Aim
Decide whether each statement below agrees with the GPU reset email thread. Answer yes or no for each, and quote the thread's deciding words exactly.
1. The reset done on S3/S4 is meant for recovery.
2. Someone proposes adding a field that gives the reason for the reset.
3. The kernel resets the GPU on only some suspends.

Document

- - - - -

No, otherwise driver reset only for GPU recovery purpose. S3/S4 is not meant for recovery purpose. It's just a precautionary reset to make sure that everything works fine on resume.

BTW, since this is already providing a set of values it would be useful to provide one more field as the reset reason - RAS error recovery, GPU hung recovery or something else.

Thanks,
Lijo

-----Original Message-----
From: Sharma, Shashank <Shashank.Sharma@amd.com> 
Sent: Friday, February 4, 2022 10:37 PM
To: Lazar, Lijo <Lijo.Lazar@amd.com>; amd-gfx@lists.freedesktop.org
Cc: Deucher, Alexander <Alexander.Deucher@amd.com>; Somalapuram, Amaranath <Amaranath.Somalapuram@amd.com>; Koenig, Christian <Christian.Koenig@amd.com>
Subject: Re: [PATCH 4/4] drm/amdgpu/nv: add navi GPU reset handler



On 2/4/2022 6:02 PM, Lazar, Lijo wrote:
> [Public]
> 
> The problem is app doesn't know why the reset happened. It just receives a bunch of registers to be read. On what basis an app can filter this out?
>

Again, that is contextual analysis capability, which needs to be embedded in the reader app. Even if we filter out the S3/S4 resets in the kernel, the situation remains the same, isn't it ?

- Shashank

> Thanks,
> Lijo
> 
> -----Original Message-----
> From: Sharma, Shashank <Shashank.Sharma@amd.com>
> Sent: Friday, February 4, 2022 10:29 PM
> To: Lazar, Lijo <Lijo.Lazar@amd.com>; amd-gfx@lists.freedesktop.org
> Cc: Deucher, Alexander <Alexander.Deucher@amd.com>; Somalapuram, 
> Amaranath <Amaranath.Somalapuram@amd.com>; Koenig, Christian 
> <Christian.Koenig@amd.com>
> Subject: Re: [PATCH 4/4] drm/amdgpu/nv: add navi GPU reset handler
> 
> 
> 
> On 2/4/2022 5:50 PM, Lazar, Lijo wrote:
>> [AMD Official Use Only]
>>
>> To explain more -
>> 	It's an unconditional reset done by the kernel on every suspend (S3/S4). In such a case which process is going to receive the trace events?
>>
>> Most likely use case would be related to gpu recovery. Triggering a trace on every reset doesn't look like a good idea.
>>
> 
> If you observer carefully, we are just providing an infrastructure, the application's intention is unknown to us. In my opinion it's rather not a good idea to apply a filter in kernel, with our interpretation of intention.

- - - - -

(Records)

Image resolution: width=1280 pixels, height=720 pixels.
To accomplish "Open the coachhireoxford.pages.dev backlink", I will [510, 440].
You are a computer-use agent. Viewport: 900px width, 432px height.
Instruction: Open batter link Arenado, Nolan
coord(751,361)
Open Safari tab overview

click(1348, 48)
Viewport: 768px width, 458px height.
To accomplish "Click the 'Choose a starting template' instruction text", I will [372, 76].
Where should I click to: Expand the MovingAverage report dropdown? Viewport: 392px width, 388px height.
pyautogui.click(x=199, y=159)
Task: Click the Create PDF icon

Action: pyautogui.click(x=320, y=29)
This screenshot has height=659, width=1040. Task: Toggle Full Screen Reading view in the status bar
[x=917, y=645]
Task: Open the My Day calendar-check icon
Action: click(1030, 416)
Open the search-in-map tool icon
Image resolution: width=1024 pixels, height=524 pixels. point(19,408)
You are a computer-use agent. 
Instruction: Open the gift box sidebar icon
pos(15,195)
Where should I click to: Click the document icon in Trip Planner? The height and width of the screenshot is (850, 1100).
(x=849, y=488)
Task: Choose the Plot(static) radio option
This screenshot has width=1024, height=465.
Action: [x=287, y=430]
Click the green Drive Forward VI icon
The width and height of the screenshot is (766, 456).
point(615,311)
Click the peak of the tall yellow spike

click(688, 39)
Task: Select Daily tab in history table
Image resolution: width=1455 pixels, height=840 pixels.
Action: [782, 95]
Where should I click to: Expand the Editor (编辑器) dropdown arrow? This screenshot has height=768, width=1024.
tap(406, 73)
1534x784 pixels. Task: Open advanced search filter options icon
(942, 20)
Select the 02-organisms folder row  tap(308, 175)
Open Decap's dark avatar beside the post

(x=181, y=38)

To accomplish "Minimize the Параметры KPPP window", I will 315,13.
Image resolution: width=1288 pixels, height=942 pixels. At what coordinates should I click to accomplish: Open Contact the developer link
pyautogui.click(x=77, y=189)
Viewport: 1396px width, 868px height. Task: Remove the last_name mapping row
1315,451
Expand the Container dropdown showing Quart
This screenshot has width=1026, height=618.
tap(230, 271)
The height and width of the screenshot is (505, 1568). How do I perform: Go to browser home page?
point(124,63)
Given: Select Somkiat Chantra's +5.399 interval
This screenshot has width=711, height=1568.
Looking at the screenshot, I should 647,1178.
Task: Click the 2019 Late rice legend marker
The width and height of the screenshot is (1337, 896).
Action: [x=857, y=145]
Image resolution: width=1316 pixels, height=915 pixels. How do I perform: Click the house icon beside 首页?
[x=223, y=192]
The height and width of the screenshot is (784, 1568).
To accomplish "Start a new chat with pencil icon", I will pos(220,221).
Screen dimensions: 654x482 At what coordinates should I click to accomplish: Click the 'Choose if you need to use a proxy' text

- - - - -

Result of this exercise
1. No: "S3/S4 is not meant for recovery purpose."
2. Yes: "it would be useful to provide one more field as the reset reason"
3. No: "It's an unconditional reset done by the kernel on every suspend (S3/S4)."